Ericsson sees 5G subscriptions passing the 1 billion mark this year, in spite of turmoil caused by macroeconomic factors and the Russia’s February invasion of Ukraine.
The figures reflect strong demand for wireless broadband connectivity and are boosted by higher adoption in North America and China, Ericsson said in its biannual Mobility Report.
The company said it revised its projections downward by about 100 million due to economic and other factors.
It said 5G subscriptions grew by 70 million in the first quarter to about 620 million, while 4G subscriptions grew by roughly the same 70 million to 4.9 billion.
The growth in 4G users is expected to peak this year and then decline as the technology cedes ground to 5G.
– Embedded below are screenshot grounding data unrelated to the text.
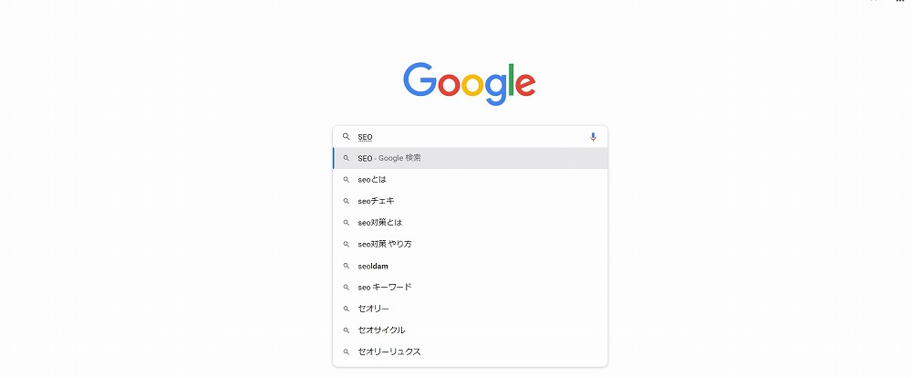912x378 pixels.
Task: Pick the 'セオリーリュクス' suggestion
Action: click(x=470, y=352)
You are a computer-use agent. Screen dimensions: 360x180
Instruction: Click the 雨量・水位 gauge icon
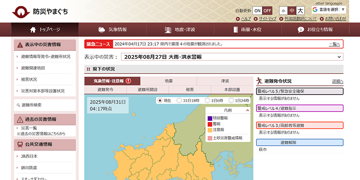tap(236, 30)
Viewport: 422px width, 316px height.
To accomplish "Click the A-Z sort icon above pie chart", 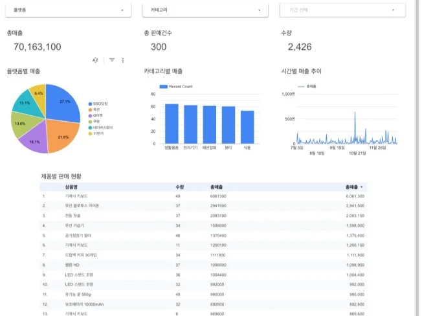I will point(95,60).
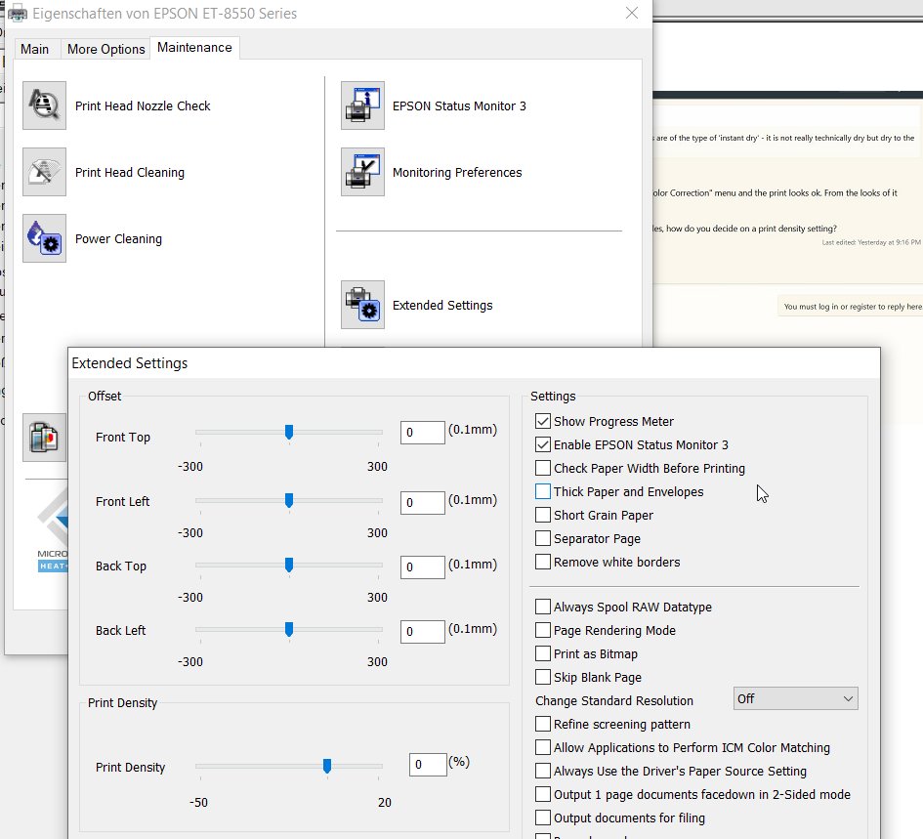Open Extended Settings printer icon
The height and width of the screenshot is (839, 923).
pos(362,305)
Ericsson previously said it expected 4G to peak last year.
If 5G reaches the 1 billion mark this year it would reach the milestone two years earlier than 4G, which took 10 years after launch to reach 1 billion subscribers.
Faster adoption was boosted by operators reducing 5G handset prices to as low as $120 (£98), said Peter Jonsson, executive editor of the report.
He said service providers are preparing to offer innovative features beyond faster mobile broadband, backed up by “a solid digital network infrastructure”.
Ericsson forecasts 5G to account for half of all mobile subscriptions by 2027, with more than 4.4 billion subscriptions.
The company believes in North America the tech will account for nine of every ten mobile subscriptions in 2027, while in Western Europe the figure will be 82 percent and 74 percent in North-East Asia.
In India, where 5G spectrum is currently being auctioned and deployments haven’t yet begun, the company sees 5G accounting for 40 percent of subscriptions by 2027.
Ericsson sees India deploying about 30 million 5G subscribers by the end of this year and an additional 50 million next year.
China added about 270 million 5G users last year, with North America adding about 65 million, Jonsson said.
In addition to faster speeds, 5G networks are expected to offer specialised features for technologies such as autonomous vehicles.
Ericsson and Oppo this week said they had demonstrated a key customisation technology called network slicing in laboratory conditions, and are working toward commercialising it.